Some notes on the ruins of a 56 year old foam house project
Contributor
Commitment
Recently, the ruins of an experimental sprayed urethane foam house that I designed as a student in 1967 at YSoA and built with fellow students were discovered by recent undergraduate architecture major, Will Suzuki, while taking a hike in the woods in Westville, just off the Yale Golf Course.
The ‘foam house’ project was a spontaneously generated part of the second year design studio in 1968, taught by Felix Drury under the deanship of Charles Moore. Bill Grover, a student in the year ahead of my class, had been inspired by a Union Carbide T.V. ad demonstrating the construction of a tiny igloo-like form, made from the newly invented urethane foam. The foam was sprayed through a hand-held nozzle fed by two canisters, a resin and an activator. Within seconds after landing on a surface, the foam expanded to 30 times its liquid volume as it solidified. Bill persuaded Union Carbide to donate enough of the material to enable the students to construct several experimental structures. He also acquired a generous supply of a polyethylene-laminated burlap fabric (developed for making sandbags for the Vietnam war) that could be tailored into inflatable forms. After a casual class competition, three projects were selected to be built in the woods just off the Yale Golf Course in Westville. Tailoring the fabric into the various shapes for the designs, we tested them out, inflating them in the second floor space of Rudolf Hall. The soft squishy forms flopped gently over the school’s administrative balcony space above, causing great excitement. We used electric fans, and later on the site, gas-powered leaf blowers inserted into an ‘umbilical’ chord-like tube, penetrating the flanks of the forms.
An idea that had inspired us at that time was to locate places in the world in need of quickly produced housing. (Obviously a concept at least as or more urgent in today’s world). Arriving with a package of folded up balloons and canisters of urethane foam, a high density and low volume package maybe dropped on the site by parachute. That package would be reversed into a high volume and low-density alternative as the balloons were inflated and the sprayed foam expanded 30 times its liquid volume.
These projects were purely experimental structures and not intended for permanent occupation, but they were in fact sometimes inhabited by roving hippies. This may have led the golf course bureaucracy to have had two of the projects demolished a year or so after they were built. The one I was involved with survived, probably only because it was a bit further away from the links. Upon returning to and entering it a year or two after its construction, I heard shrieks, and witnessed several naked figures darting out the back door into the woods.
Now after many years of aging, it has evolved into a ruin. Under stress, foam has a ‘creep’ factor—that plus the weight of snow had slowly transformed the dome’s top surfaces from convex to concave. Then increasing rainwater and ice began collecting in the concavities, leading to structural collapse. Large segments of the series of interconnecting, differently scaled forms had fallen to the ground, leaving behind the fragmented, doubly curved arcs of the remaining walls to form a series of spaces that open up to the surrounding wooded landscape and the sky above.
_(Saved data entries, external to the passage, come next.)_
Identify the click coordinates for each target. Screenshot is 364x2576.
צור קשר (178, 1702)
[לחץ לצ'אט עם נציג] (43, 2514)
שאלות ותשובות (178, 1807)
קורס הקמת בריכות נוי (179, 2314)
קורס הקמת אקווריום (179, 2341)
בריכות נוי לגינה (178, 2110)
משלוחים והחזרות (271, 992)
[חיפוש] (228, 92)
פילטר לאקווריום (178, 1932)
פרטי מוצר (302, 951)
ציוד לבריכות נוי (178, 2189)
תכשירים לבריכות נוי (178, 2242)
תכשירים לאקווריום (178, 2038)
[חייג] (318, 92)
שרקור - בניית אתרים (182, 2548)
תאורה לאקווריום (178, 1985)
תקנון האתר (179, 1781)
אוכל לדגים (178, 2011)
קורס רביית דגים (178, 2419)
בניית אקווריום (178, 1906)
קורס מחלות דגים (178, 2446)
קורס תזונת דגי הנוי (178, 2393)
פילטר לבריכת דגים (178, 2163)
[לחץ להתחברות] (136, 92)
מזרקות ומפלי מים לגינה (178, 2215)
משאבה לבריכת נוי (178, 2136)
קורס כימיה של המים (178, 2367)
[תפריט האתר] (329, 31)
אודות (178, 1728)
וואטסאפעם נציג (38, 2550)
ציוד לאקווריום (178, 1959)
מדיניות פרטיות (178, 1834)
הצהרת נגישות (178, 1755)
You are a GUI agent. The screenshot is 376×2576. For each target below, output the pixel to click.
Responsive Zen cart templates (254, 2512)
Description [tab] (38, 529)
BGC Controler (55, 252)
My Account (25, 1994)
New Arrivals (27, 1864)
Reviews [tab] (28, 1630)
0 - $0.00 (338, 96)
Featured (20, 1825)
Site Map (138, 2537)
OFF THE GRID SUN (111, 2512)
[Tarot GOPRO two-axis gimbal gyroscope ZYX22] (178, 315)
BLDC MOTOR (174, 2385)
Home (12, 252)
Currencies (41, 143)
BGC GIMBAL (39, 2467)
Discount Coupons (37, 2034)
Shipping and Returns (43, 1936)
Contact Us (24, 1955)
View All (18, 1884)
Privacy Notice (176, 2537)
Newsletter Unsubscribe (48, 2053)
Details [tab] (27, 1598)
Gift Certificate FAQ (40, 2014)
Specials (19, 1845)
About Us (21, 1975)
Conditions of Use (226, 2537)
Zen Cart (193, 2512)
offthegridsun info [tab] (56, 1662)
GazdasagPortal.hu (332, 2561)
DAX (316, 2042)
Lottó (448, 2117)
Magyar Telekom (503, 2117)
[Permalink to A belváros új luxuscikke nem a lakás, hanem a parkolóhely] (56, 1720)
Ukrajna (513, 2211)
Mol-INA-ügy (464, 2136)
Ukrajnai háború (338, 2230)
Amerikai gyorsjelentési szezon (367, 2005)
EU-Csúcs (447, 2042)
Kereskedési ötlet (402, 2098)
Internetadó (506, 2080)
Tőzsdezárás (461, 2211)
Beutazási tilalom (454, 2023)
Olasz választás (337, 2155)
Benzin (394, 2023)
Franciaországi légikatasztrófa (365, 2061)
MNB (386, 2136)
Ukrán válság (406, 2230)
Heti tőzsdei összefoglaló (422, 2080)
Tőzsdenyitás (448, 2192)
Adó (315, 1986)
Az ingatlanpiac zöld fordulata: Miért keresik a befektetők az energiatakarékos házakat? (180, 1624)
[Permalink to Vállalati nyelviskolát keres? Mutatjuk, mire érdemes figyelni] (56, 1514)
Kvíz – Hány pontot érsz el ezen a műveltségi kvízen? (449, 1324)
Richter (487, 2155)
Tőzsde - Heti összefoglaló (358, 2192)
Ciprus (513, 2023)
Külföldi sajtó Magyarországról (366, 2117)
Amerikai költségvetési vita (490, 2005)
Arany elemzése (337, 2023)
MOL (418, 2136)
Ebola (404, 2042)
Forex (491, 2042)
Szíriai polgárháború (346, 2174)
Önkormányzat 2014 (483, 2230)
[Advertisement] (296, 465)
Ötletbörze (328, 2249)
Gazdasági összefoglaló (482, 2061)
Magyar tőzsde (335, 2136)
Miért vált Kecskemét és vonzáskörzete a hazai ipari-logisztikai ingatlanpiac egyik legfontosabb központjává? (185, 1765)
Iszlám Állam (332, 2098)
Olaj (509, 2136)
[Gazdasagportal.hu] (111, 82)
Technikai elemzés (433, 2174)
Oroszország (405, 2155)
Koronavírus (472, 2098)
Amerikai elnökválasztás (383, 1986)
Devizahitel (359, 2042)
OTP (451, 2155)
Architecture having effervescence, evolving into a ruin, has a legitimacy of its own*. In this case, what was once an introverted and somewhat hermetic form now felt like an open dynamically choreographed spatial dance, an active participant with the surrounding landscape. Lichen and moss and wood-pecker holes (hopefully not poisoned!) integrated it further into its natural surrounds. The structure had become much more spatially engaging as a ruin, not only in now looking like a piece of the natural world—something like a gigantic piece of bark—but also by performing a kind of choreographed rhythmic dance sequence as it folds and unfolds its way through this wooded site. These remains are now a mysterious tactile, spatial, experience. I want to see them as a stage set for events, integrating music and dance, ancient Druid friends might add to the ritual, especially at night under a full moon.
*I have always loved Piranesi’s views of Rome—the Forum full of vegetation and grazing sheep, or the Colosseum with medieval housing grown into the arched openings of its perimeter walls, creating a wonderful juxtaposition of scales. I probably prefer those occupied ruins more than the originals in Roman times with senators strutting around in their white robes.